Exporters dispute claims that delays in changes to the Emissions Trading Scheme (ETS) will damage New Zealand's green reputation and hold up developments in clean technology.
Businesses in the ETS were to face higher costs from next year but most sectors will now continue to pay half the cost of their emissions.
The Government says it will hold off on making farmers accountable for the greenhouse gas emissions from their properties until at least 2015.
Export NZ executive director Catherine Beard says firms will continue to invest in research into green technology and any breakthroughs will do more to reduce global emissions than imposing a carbon tax on farmers.
"There is a big investment going on around the world into clean technology and there's nothing to stop New Zealand companies already investing in looking for those sorts of solutions."

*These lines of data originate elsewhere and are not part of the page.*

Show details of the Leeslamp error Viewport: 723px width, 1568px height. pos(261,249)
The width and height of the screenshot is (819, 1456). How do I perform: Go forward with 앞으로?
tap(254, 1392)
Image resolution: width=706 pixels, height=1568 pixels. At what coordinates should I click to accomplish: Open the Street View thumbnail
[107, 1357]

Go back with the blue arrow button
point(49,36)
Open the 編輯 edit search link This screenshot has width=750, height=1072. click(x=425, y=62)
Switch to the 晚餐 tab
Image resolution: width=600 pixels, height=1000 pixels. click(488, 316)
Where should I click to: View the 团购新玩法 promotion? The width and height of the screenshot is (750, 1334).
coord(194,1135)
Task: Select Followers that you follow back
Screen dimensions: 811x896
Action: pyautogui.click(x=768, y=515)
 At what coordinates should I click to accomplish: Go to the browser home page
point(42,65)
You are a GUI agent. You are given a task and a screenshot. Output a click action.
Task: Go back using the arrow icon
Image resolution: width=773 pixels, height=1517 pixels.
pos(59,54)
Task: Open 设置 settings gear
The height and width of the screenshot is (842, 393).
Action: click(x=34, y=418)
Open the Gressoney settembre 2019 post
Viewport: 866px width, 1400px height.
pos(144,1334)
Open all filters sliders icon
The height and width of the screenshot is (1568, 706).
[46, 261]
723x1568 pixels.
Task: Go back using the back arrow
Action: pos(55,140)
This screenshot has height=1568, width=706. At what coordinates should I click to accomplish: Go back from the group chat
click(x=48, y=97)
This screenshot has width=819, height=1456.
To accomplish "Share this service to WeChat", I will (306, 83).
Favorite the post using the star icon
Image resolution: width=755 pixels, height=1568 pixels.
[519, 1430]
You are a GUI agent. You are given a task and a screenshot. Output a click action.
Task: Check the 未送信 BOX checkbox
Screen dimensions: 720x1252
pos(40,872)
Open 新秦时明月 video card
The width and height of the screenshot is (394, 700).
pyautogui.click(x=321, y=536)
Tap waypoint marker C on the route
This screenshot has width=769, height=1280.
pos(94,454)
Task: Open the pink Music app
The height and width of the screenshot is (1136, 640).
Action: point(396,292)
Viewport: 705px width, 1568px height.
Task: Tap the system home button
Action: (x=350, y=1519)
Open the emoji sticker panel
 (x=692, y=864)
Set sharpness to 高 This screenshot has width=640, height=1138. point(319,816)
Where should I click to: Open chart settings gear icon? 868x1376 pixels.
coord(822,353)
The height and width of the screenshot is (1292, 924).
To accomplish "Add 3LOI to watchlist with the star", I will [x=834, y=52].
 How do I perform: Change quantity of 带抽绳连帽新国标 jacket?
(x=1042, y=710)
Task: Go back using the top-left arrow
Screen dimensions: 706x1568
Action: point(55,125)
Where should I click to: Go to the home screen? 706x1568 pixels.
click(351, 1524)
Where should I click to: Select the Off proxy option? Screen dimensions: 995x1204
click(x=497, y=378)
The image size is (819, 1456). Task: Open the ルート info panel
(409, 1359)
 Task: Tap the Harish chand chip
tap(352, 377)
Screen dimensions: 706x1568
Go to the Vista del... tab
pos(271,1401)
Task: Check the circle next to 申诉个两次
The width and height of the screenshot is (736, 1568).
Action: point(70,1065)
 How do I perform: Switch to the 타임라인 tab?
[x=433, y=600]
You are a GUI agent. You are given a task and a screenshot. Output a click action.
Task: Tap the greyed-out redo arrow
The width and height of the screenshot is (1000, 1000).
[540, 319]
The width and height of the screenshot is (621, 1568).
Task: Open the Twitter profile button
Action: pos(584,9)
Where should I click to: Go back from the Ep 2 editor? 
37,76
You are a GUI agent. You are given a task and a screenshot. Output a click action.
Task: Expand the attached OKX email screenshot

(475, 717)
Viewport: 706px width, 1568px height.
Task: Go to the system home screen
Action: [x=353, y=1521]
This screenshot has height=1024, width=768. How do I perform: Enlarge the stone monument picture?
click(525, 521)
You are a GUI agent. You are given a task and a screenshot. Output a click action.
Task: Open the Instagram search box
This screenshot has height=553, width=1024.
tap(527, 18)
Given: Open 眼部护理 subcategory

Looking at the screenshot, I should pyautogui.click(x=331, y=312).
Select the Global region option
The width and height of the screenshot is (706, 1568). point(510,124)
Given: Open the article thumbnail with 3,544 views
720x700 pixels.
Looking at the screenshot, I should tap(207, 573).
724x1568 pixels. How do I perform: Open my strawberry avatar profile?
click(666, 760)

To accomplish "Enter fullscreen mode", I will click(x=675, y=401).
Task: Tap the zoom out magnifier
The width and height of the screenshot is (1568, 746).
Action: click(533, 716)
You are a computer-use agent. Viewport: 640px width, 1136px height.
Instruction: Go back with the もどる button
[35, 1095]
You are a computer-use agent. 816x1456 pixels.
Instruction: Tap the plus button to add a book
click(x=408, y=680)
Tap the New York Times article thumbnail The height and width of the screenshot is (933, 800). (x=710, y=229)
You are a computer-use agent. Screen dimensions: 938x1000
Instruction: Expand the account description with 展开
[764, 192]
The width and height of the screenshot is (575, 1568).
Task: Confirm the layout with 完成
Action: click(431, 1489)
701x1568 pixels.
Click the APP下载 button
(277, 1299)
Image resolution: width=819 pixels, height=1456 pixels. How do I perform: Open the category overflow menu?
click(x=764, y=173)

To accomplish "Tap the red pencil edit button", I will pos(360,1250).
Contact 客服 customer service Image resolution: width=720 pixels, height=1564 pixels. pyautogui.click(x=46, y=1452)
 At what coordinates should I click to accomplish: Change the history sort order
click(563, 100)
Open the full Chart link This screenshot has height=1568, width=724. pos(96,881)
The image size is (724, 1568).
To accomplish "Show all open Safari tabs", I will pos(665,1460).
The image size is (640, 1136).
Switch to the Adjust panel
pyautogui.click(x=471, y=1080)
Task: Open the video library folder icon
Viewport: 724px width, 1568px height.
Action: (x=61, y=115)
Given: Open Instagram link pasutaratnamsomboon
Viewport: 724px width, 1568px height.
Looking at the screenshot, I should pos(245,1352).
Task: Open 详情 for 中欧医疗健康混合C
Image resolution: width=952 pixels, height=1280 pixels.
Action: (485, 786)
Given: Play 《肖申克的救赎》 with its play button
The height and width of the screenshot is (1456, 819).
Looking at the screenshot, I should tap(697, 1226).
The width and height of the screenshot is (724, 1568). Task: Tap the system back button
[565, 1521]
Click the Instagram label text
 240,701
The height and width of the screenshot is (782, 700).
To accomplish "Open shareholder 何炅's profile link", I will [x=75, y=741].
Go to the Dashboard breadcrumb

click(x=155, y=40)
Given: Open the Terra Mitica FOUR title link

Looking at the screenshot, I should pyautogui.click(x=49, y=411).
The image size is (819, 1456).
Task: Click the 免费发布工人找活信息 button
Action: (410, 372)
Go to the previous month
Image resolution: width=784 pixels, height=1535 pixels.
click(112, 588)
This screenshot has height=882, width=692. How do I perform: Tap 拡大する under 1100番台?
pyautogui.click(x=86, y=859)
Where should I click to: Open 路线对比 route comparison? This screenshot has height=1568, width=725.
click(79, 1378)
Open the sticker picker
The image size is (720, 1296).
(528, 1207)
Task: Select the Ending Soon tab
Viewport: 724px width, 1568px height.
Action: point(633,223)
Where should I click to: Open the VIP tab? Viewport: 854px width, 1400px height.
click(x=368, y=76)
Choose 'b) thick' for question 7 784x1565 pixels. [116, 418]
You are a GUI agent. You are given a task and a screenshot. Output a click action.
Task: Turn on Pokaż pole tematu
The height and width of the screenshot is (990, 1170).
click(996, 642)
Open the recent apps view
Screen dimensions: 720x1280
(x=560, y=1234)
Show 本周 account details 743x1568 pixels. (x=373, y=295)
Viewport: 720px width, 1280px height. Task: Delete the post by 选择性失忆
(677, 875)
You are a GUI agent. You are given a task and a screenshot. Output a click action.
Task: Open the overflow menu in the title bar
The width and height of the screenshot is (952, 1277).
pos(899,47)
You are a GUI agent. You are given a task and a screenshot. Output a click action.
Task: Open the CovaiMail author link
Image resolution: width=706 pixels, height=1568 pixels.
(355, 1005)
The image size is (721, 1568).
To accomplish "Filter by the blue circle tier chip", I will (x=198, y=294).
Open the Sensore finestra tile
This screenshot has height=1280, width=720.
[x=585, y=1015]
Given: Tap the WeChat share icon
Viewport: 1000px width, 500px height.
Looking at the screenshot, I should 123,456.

Ms Beard says continuing a one-for-two obligation and maintaining the $25/tonne fixed price of carbon gives exporters comfort that they will remain internationally competitive.
It is important to exporters that New Zealand does not move ahead of other countries on carbon pricing, she says.
"They have to be competitive in global markets. It is very important to our competitiveness that we don't move ahead of other countries (in terms of cost). Outside the European Union, there are no other comprehensive trading schemes."
Prime Minister John Key says the Government will wait for other countries to follow suit before introducing agriculture into the ETS.
Climate Change Minister Tim Groser told Morning Report on Tuesday there is no point in New Zealand leading the way if other countries such as the United States and China are doing nothing.
He rejected claims agriculture is being subsidised and said New Zealand is the most carbon efficient major farming country in the world.
But an Economist Cath Wallace of ECO said that not making farmers pay for their emissions is deeply inefficient, unfair and New Zealand has to pull its weight.
Ms Wallace says the scheme is being significantly weakened at a time when the science is calling for urgent action.